Living in a restricted country, my co-workers and I act cautiously in how we speak and share our faith with locals and therefore developed ways to creatively integrate God’s truth and word into our lesson plans. At the start of the semester, we began working with a new technique known as teaching it slant. We developed a curriculum of stories from the Bible making minor adjustments

to better fit the culture of our students. While a priest became a monk and a wheat field started sprouting rice the core principles of the story remained the same. We used the stories to teach vocabulary and critical thinking also leaving time for personal journaling and discussion. My students enjoyed these lessons and I enjoyed knowing they were learning the Good News of God even if they did not yet know it.

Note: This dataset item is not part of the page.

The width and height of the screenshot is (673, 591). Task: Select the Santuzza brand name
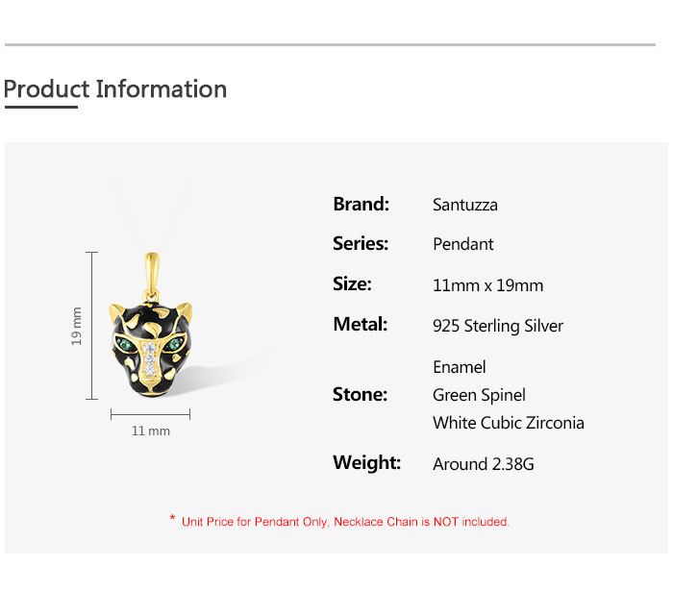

Then that desert season came. I no longer felt like as if I were thriving, but instead spent my hours desperately asking the Father to get me through the day. My apartment which was once a revolving door to students and neighbors was now a desolate wasteland with me as its only resident. Overwhelmed by bad news and terrified to look at my phone or check my email lest I be met with more. I jealously watched my co-workers continue to serve how I wish I could still serve and felt guilt-ridden that I had nothing to offer. I was knocked down for the count.

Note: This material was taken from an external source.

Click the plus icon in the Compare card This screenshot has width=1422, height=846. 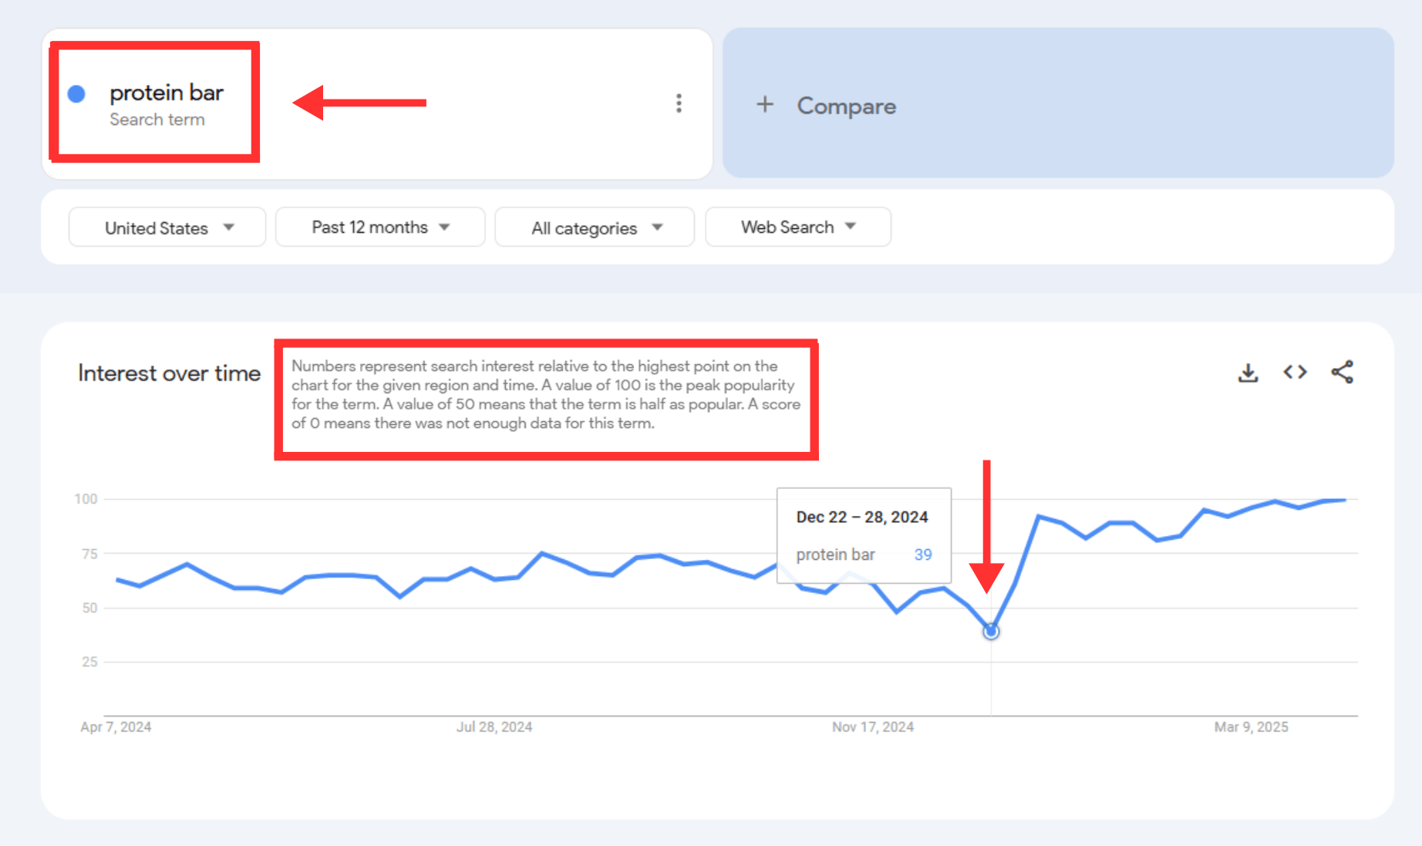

Deep into those months of grief as the sweat pooled and I tried to drown out the sounds of cows while also avoiding the dog at my feet. I asked my class if they had any last questions and concluded the day’s lesson. Turning to leave a student called after me. “Teacher! I have to tell you something!”

He began by explaining that he had been absent from our last class because he had gone home to his village to visit his sick father. He then recalled a story we read in class a few months earlier about a man with a skin disease. This story was one of the slanted Bible stories. It was the story of Naaman who was told by the prophet Elisha to wash his skin disease-ridden hand in the river and he would be healed. I asked my students if they believed such miraculous healing could

really happen. They all agreed it was not possible, that they did not believe in miraculous healing. Every student agreed but one.

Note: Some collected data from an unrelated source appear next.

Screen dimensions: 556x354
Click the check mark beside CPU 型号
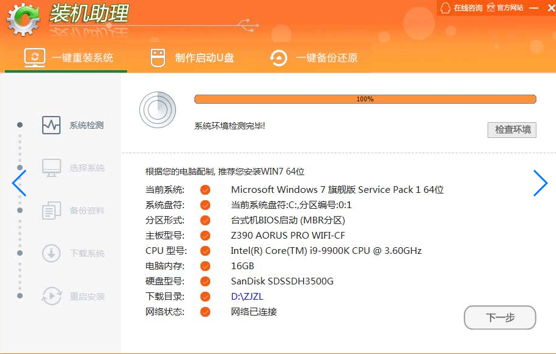pyautogui.click(x=205, y=251)
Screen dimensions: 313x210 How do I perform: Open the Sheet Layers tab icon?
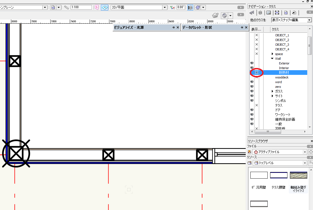coord(269,13)
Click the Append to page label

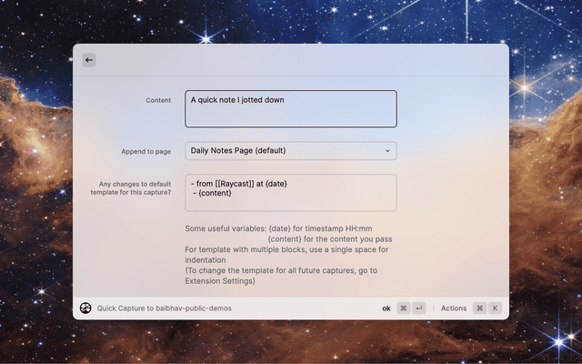(x=146, y=151)
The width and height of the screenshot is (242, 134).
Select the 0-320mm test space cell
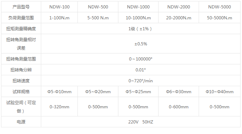[x=60, y=107]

That one student stood before me now telling me how he and his animist parents begged the spirits to heal his dad, but the spirits did nothing. He told me how he remembered a story I shared in class about miraculous healing, and that I said I believed in miraculous healing. He told me that he remembered I was a Christian and he told his parents all this too. He told me how they decided to try praying to my God and when they did his father was miraculously healed.

I stood dumbfounded as my student went on to share how his parents wanted to know more about my God. In the darkest days of my Southeast Asian life, God was still working. On the days grief overwhelmed me and fear overtook me His power withstood. This student who had never been to my apartment even back during the lighter days, who had only heard a slanted version of the Gospel, and knew nothing of Christians other than his teacher calls herself one was seeing undeniable evidence of the work of God’s hands.

Is that not what I had been longing for since the day I stepped off a plane onto Eastern soil? For God to show up in the lives of the local people. The sweat still drips down my back and I still must watch for stray animals who lurk in my classroom. The days still often feel dark, but God continues to remind me the light is still there even when I cannot see it. Even when I am overcome and have little to give His power is made perfect in my weakness.